O Rio Grande do Sul confirmou, nesta terça-feira (19), a segunda morte por dengue em 2026. A vítima é um homem de 90 anos, com comorbidades preexistentes, que residia em Guaporé, na região da Serra. A informação foi divulgada pelo Centro Estadual de Vigilância em Saúde (Cevs), vinculado à Secretaria da Saúde (SES).
O óbito ocorreu em 7 de abril, mas a confirmação da causa da morte pela dengue só foi concluída recentemente. O município de Guaporé tem apresentado uma incidência elevada da doença, com 534,4 casos prováveis por 100 mil habitantes, segundo dados da pasta.
Redução significativa de casos em 2026
Apesar da nova fatalidade, o estado gaúcho observa uma queda expressiva no número de casos de dengue em comparação com o mesmo período do ano anterior. Em 2026, foram confirmados 1.493 casos da doença até o momento. Em contraste, em 2025, o estado registrou mais de 52 mil casos confirmados e 53 óbitos.
Do total de casos registrados neste ano, 1.237 são considerados autóctones, o que significa que a infecção ocorreu dentro do território estadual. A SES reforça a importância da busca imediata por atendimento médico ao surgirem os primeiros sintomas da doença, a fim de evitar o agravamento do quadro clínico.
Primeira morte e perfil das vítimas
A primeira morte por dengue em 2026 foi confirmada em 17 de abril, tendo ocorrido em 15 de abril.

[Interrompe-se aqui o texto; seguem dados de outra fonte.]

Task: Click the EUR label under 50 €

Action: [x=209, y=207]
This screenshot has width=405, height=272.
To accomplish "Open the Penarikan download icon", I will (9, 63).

A vítima, uma pessoa de 83 anos com comorbidades, residia em Jacutinga, na região Norte do Estado.
Sintomas e prevenção da dengue
Especialistas alertam para os principais sintomas da dengue, que incluem:
- Febre alta, com duração de dois a sete dias;
- Dor atrás dos olhos;
- Dor de cabeça e no corpo;
- Dor nas articulações;
- Mal-estar geral, náusea, vômito ou diarreia;
- Manchas vermelhas na pele, com ou sem coceira.
A principal medida de prevenção contra a dengue é a eliminação de focos de água parada, impedindo a proliferação do mosquito Aedes aegypti. A SES recomenda a limpeza regular de pátios e a verificação de locais que possam acumular água. O uso de repelentes e a vacinação para o público-alvo (crianças e adolescentes de 10 a 14 anos) também são estratégias importantes para o controle da doença.